My Soul Will Sing

I think about my grandmother often, but even more lately. Yesterday would’ve been her 105th birthday. It is strange to me that someone born so long ago hasn’t been gone all that many years.

I remember her last days. How she was a 100-year-old woman, warm in her bed. I still remember how thin and tiny she looked the last time I saw her. How the skin on her hand was so thin it almost wasn’t there.

This morning in church we sang a song with lyrics that brought her quickly to mind and caused tears to quickly prick my eyes.

And on that day when my strength is failing
The end is near and my time has come
Still my soul will send your praise unending
10,000 years and then forever more
- “10,000 Reasons,” Matt Redman

I know my MeMe had 10,000 reasons to praise Him. Her name, Josephine, means “Jehovah will increase.” I smile when I think of it, because in her case, it was literally true. Whenever we’d gather for holidays or birthdays, she’d remark in wonder that all those folks were there because of her and my PaPa. Seven children, 17 grandchildren, 30 great-grandchildren (at the time of her death), and even about half a dozen great-great-grandchildren.

My cousin Colleen and I both became moms around the same time. In those early days we would gratefully remind each other that at least we weren’t having to leave our little ones swaddled indoors to cry while we went out to milk cows at 4 am, and that our kids weren’t piled five to a bed, or that we didn’t have to wash our hair with rainwater.

Hers is a legacy of strength and just sheer perseverance.

And though our little Posey may not have Josephine’s blood running in her veins, this legacy is hers all the same.

We are shaped by the women who come before us, and for us mothers to daughters, we are shaped by the women who come after us as well.

I consider it a great privilege to be bookended in my life by two remarkable Josephines. One inspires me, loved me, provided for me, prayed for me, rocked me in her porch swing, my head in her lap, singing over me.

The other I have no doubt will challenge and refine me.

May I mother her well.

 

Treasure Chest

I come by my love of photography honestly. My dad was always taking pictures when we were kids, and I remember as a teenager getting my hands on his SLR and burning through rolls of film, just in love with the continuous shooting and the sound of the shutter.

Recently, my dad has been working through his boxes (and boxes and boxes) of slides getting them scanned in to digital files. He was in town yesterday, and gave me two DVDs of his progress thus far. They are amazing, and I hope someday that our children will appreciate my incessant photo taking as much as I appreciate my dad’s huge archive of images.

My dad and mom moved from Ohio to Utah in the mid-1960s so that my dad could attend graduate school at Brigham Young. (He was one of only a handful of non-LDS students there.) They lived in a few different places in Utah (including a one-room apartment behind a gas station in Provo). From there they moved to New Orleans where my dad worked for Shell Oil.
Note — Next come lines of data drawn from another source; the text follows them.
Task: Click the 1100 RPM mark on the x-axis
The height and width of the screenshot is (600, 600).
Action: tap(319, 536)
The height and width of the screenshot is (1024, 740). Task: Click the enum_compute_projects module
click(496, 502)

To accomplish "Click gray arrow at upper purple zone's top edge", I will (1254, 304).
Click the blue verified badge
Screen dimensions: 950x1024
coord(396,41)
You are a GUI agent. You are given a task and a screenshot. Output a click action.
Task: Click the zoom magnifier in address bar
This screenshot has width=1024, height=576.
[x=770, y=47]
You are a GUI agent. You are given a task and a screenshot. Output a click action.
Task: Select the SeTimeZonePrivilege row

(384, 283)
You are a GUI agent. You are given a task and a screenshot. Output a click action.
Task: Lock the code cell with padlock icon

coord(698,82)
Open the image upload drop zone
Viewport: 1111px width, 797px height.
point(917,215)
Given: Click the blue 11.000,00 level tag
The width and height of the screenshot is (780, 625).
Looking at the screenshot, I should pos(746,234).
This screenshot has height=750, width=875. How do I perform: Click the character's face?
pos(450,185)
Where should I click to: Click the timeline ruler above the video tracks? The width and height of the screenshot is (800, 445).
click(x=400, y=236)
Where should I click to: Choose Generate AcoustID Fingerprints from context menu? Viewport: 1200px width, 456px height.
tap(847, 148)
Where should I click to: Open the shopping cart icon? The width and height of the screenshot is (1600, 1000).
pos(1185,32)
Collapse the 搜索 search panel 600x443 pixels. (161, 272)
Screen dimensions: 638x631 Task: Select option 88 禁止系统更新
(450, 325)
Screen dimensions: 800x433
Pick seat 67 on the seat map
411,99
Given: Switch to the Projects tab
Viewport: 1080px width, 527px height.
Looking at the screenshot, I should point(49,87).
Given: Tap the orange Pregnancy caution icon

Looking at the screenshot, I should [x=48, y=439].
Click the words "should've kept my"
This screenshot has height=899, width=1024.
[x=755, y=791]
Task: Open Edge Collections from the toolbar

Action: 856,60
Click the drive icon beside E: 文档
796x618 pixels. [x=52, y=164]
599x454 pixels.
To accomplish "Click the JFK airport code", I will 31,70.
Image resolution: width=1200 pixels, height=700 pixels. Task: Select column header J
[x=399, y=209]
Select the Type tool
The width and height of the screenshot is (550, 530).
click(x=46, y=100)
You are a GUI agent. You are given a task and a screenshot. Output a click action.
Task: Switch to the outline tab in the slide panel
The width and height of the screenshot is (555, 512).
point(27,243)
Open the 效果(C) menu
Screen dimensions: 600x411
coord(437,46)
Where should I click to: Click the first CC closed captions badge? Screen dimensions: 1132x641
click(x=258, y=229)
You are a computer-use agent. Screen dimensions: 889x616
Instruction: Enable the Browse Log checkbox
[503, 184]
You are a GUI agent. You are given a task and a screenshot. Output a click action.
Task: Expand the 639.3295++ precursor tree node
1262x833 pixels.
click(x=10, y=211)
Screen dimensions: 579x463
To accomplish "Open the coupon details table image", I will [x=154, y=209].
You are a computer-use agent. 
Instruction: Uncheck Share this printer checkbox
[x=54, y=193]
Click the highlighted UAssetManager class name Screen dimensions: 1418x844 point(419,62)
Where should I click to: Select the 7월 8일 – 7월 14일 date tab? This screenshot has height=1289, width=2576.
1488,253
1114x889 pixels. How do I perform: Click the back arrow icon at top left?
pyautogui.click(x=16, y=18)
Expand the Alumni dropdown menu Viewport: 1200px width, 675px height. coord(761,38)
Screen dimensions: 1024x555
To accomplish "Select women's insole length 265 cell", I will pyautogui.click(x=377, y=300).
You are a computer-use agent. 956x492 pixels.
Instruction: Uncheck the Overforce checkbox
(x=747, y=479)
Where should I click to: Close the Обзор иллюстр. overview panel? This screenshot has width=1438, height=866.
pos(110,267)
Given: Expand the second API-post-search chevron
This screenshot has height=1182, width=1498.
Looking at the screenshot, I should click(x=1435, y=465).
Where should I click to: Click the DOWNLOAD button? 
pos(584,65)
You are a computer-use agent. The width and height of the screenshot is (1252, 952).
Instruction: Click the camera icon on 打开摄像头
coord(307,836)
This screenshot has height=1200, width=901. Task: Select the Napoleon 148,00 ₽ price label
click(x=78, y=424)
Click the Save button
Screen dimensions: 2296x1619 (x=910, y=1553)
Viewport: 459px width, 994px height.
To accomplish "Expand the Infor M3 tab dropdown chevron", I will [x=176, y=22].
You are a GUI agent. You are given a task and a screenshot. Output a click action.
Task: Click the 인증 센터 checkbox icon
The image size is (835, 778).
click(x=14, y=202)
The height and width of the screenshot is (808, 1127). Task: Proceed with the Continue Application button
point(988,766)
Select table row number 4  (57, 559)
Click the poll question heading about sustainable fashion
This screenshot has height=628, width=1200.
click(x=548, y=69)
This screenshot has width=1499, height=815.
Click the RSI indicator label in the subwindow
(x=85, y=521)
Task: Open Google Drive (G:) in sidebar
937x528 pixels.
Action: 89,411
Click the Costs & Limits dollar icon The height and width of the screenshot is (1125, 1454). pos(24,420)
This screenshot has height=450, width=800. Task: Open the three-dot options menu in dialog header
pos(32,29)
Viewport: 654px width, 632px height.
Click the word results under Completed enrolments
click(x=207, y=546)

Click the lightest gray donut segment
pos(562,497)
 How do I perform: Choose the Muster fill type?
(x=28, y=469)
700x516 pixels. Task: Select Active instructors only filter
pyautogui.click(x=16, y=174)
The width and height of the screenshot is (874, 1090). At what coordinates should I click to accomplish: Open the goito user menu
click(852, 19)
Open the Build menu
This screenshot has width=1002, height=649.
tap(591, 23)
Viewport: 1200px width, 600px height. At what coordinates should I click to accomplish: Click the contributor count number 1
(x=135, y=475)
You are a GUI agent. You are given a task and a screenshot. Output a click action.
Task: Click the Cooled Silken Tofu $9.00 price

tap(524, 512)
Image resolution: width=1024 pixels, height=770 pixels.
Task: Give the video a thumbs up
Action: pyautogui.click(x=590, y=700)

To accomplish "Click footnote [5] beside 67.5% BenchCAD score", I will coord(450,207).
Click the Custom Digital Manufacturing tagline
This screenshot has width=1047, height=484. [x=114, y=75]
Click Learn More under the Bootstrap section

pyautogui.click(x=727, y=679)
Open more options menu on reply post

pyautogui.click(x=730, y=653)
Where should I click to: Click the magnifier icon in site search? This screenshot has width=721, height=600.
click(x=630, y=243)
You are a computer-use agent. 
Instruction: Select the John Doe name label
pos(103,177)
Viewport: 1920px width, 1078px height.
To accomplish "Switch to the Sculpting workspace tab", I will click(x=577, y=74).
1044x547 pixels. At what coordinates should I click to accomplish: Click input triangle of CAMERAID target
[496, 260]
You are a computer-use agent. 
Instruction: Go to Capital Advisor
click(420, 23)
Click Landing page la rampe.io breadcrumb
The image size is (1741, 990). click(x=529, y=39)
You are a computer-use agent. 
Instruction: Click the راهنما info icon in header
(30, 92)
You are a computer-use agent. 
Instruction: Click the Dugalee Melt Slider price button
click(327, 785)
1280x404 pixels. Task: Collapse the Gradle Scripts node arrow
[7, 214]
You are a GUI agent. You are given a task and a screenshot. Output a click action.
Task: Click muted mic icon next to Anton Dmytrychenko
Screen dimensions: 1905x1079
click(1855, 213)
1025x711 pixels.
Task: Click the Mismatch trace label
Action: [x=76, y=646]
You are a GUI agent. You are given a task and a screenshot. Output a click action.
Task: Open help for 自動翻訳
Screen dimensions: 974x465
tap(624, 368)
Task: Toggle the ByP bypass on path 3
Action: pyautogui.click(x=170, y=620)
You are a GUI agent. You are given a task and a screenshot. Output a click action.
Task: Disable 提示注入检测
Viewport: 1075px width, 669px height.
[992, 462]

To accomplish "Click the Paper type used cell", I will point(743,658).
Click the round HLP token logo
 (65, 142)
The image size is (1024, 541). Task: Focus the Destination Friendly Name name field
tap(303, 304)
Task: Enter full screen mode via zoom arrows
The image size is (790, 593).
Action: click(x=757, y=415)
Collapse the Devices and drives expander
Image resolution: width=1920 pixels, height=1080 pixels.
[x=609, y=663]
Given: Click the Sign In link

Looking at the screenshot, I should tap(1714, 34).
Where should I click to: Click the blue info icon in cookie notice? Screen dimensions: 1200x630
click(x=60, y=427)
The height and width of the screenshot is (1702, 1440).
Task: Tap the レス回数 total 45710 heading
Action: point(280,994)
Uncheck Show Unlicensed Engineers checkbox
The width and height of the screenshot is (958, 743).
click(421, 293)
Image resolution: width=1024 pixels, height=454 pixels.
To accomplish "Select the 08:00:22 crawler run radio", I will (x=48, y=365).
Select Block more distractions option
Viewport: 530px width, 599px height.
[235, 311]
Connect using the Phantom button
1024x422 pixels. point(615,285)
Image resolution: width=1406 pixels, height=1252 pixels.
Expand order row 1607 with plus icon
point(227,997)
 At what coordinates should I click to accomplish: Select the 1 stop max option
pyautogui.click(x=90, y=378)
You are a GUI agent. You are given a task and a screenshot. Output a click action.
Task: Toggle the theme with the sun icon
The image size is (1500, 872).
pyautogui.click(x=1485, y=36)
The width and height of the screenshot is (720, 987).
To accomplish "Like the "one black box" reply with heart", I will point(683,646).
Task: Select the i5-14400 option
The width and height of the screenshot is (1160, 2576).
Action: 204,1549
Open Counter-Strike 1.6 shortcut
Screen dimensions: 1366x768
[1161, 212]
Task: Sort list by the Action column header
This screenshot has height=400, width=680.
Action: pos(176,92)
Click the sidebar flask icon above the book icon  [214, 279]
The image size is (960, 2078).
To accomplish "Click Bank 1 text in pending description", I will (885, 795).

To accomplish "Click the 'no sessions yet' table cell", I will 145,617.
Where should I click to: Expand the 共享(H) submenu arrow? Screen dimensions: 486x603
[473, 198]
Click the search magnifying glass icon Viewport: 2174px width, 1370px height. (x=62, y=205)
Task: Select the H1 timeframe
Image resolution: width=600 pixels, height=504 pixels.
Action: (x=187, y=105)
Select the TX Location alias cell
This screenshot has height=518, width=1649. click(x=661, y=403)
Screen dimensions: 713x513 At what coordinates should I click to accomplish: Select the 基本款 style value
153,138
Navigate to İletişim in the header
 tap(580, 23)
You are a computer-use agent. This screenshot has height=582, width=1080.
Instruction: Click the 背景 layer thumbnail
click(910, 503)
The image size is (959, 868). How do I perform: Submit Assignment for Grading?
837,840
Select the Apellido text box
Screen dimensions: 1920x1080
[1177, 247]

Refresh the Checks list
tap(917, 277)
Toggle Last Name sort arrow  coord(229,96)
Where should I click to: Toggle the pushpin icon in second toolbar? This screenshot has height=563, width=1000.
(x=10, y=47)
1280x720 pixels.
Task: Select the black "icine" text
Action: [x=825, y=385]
In those early years, he traveled quite a bit with Shell for continuing education classes around the United States, as well as to places like London and Borneo. So he has a lot of cool old shots.

London, late 60s/early 70s:

Like this one, of the Superdome as it went up in the early 1970s, taken from his office in the Shell building:

My dad got his pilot’s license at age 17 and has had a lifelong love of flying, aircrafts and airports. The bulk of his slides are shots taken either from an airplane window (most of which he was piloting) or are of airshows or old airports.

LAX (early ’70s?):

Aireal shot of Toledo (I think!):

My grandfather was also somewhat of a shutter bug, and it’s incredible how crisp and clear the colors still are, in some cases, 65 years later. Film! It’s amazing.

My uncle at age 4 in 1942ish. I just love this image — the lighting, composition, his skeptical expression:

On one of my grandfather’s many fishing trips (the colors!):

My dad (right) and his brother, Bruce:

My dad (I assume taken by my grandfather, as he is in some other shots):

And of course it’s the family photos that are the real treasure.

Mom & me:

They took that dog everywhere:

And seeing my parents, young, happy and in love? Well, these are priceless to me:

It is what I love most about photography. That you can capture a moment in time and make it last forever.

 

Those Prices

My husband’s great-grandparents, Howard & Elizabeth. A couple of native Minnesotans.

170|365: Prices

It is very strange to me, sometimes, to think how our children will have a rooted connection to this prairie, pioneer land. Though I was born and raised in Texas, and consider myself a Texan in many ways, Ohio is in my blood. Sometimes certain smells or sights will whip me back to my grandparents’ farm or old house — places I spent a very small amount of time, relatively.

But our children will be Minnesotans, through and through. (Even if they were born somewhere else entirely. Even if they are born half a world away!)

They’ll come from a long line of Minnesota Prices.

 

A Week of Thanks — Day Five

Ha.

I am thankful for photography. For my camera. For family. For her.

Hope you’re all having a wonderful weekend with your friends and family.